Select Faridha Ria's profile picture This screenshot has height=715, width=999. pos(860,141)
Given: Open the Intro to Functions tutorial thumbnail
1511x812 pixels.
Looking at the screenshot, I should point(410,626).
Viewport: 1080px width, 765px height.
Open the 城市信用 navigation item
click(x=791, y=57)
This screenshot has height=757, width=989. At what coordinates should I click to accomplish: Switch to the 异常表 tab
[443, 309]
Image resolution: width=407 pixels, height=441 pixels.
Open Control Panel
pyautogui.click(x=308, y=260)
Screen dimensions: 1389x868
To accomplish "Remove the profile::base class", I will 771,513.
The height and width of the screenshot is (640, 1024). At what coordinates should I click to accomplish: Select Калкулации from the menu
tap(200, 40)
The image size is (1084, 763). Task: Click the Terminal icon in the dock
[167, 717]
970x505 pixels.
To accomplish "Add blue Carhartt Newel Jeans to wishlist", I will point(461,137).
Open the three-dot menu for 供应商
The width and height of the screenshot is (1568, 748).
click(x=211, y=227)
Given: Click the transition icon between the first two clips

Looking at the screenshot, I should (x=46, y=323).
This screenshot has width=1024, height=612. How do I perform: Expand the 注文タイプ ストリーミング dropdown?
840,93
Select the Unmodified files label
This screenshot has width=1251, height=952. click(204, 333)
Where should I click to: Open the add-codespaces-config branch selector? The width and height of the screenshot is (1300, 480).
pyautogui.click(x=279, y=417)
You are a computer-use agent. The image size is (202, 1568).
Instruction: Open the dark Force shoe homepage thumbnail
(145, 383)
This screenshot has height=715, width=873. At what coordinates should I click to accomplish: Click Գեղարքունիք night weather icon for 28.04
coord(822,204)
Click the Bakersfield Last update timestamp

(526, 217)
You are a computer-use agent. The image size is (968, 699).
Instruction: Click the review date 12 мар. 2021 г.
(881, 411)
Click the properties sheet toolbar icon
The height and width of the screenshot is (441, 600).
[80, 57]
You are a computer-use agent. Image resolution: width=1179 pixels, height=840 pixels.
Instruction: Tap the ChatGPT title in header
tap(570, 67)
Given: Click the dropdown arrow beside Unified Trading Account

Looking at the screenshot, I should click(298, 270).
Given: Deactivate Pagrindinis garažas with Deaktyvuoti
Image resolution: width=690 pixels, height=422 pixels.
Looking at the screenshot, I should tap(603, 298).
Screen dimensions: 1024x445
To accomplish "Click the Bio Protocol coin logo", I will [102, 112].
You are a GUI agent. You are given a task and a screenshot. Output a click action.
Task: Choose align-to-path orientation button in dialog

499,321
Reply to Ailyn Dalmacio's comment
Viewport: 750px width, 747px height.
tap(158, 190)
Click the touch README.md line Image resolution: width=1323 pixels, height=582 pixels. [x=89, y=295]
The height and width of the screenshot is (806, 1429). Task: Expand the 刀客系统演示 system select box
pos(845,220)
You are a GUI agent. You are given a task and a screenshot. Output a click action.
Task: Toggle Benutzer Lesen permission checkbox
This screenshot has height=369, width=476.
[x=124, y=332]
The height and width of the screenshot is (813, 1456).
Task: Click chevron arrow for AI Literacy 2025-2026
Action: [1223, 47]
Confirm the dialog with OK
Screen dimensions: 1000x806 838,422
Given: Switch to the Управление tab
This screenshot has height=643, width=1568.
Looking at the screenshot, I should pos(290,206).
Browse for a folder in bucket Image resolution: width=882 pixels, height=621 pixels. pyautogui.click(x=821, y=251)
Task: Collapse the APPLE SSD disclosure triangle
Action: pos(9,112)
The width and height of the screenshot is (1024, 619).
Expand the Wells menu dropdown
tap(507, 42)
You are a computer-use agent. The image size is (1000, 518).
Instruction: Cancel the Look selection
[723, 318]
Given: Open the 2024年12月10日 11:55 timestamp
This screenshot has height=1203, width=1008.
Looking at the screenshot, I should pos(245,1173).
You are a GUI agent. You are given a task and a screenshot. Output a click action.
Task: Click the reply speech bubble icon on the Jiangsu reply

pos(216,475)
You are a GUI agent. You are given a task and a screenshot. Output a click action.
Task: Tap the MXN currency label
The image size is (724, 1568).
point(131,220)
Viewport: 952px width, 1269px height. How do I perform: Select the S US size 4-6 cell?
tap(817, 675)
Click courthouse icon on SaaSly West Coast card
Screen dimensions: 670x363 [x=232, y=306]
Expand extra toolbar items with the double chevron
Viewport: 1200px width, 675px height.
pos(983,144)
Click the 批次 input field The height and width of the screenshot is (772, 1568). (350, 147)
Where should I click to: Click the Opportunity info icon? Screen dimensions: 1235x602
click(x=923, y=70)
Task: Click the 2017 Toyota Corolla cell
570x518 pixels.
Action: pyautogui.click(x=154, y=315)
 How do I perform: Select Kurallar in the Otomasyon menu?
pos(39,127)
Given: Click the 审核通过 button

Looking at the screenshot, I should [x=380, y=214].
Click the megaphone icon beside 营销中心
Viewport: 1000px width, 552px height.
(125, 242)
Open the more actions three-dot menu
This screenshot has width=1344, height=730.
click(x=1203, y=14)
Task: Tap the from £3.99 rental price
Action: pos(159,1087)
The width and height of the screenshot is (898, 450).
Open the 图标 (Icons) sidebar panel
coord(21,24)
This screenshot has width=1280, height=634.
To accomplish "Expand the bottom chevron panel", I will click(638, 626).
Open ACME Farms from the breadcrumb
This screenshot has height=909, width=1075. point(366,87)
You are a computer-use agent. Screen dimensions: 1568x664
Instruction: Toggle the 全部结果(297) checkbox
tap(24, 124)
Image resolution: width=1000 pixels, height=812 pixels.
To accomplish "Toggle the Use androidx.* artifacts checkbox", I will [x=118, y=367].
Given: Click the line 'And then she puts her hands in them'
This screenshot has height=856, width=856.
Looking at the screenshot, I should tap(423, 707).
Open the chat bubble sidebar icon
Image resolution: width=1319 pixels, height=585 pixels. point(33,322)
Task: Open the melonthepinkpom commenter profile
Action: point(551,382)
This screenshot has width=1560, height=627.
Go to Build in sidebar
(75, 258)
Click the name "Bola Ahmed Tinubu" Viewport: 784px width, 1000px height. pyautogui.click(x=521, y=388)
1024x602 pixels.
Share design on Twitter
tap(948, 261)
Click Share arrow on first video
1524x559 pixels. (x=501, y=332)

════════════════════

- _EXERCISE DETAILS_: Looking through the entries, count the lines that hold the word "toolbar" and state that count alone.

- _TASK RESPONSE_: 2